Input records ▸
⟨

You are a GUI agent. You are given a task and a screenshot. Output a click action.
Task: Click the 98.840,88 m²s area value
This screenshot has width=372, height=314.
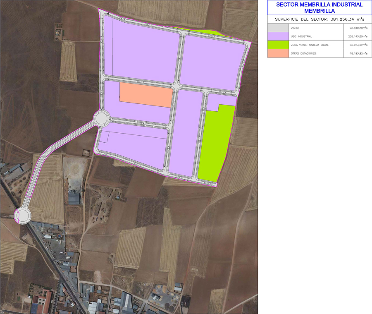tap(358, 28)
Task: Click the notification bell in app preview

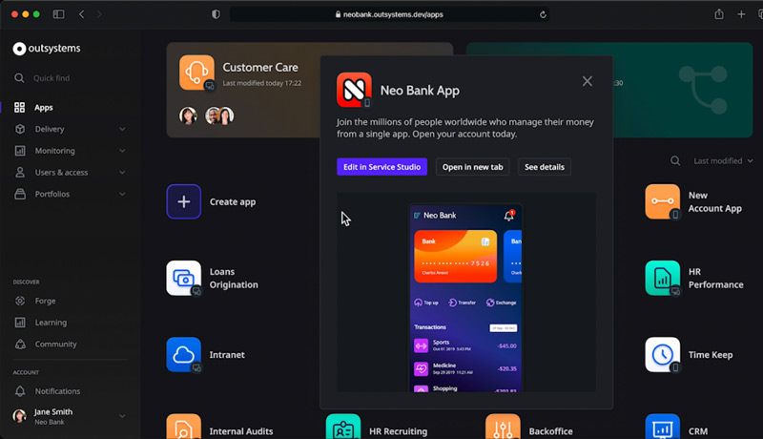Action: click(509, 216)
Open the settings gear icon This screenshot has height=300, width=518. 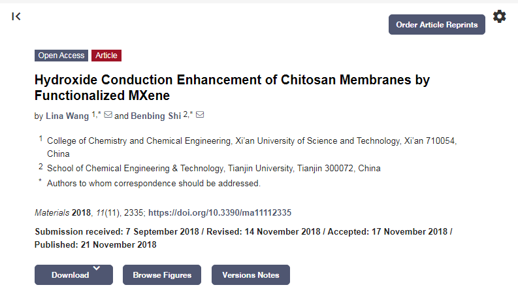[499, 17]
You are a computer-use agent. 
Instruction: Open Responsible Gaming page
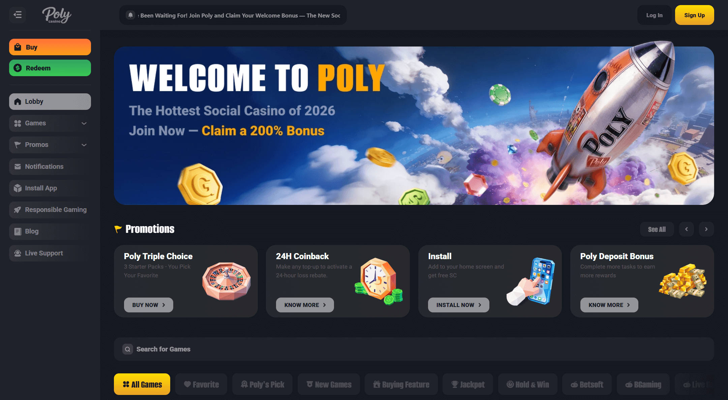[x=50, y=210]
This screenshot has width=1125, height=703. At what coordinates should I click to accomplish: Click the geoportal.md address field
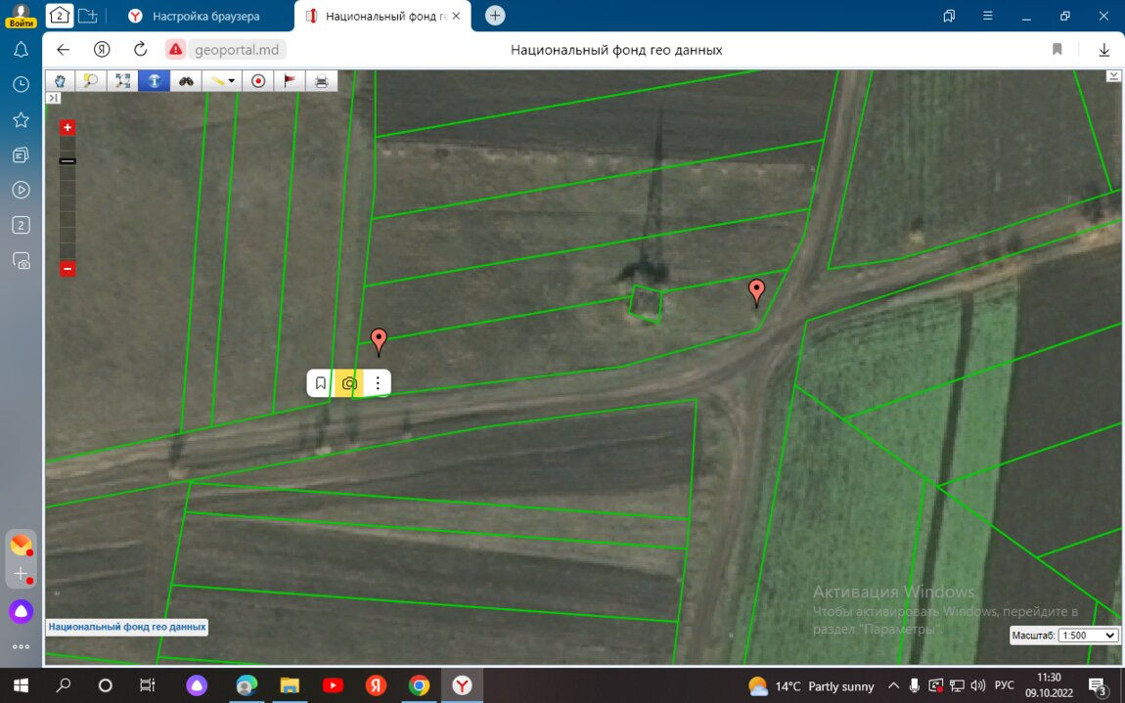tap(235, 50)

⟩
⟨

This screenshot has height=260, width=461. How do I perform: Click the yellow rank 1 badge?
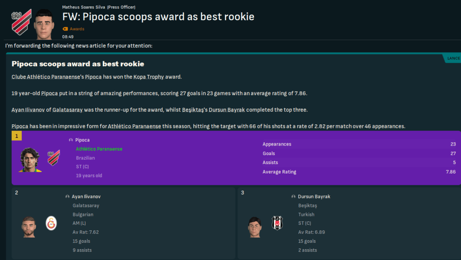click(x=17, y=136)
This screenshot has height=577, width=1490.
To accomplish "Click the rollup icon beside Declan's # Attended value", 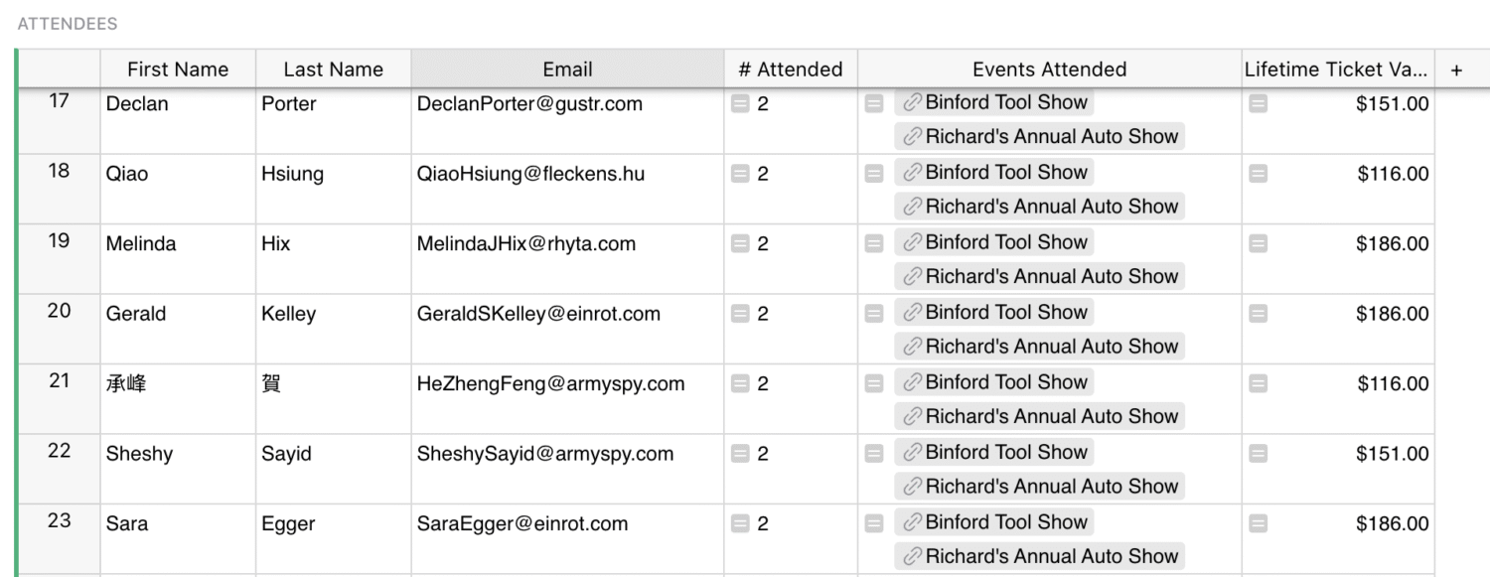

⟩

Task requirements ▸ Check each line of the listing above for the string "agent". Report only how many have it.

Solution to this problem ▸ 2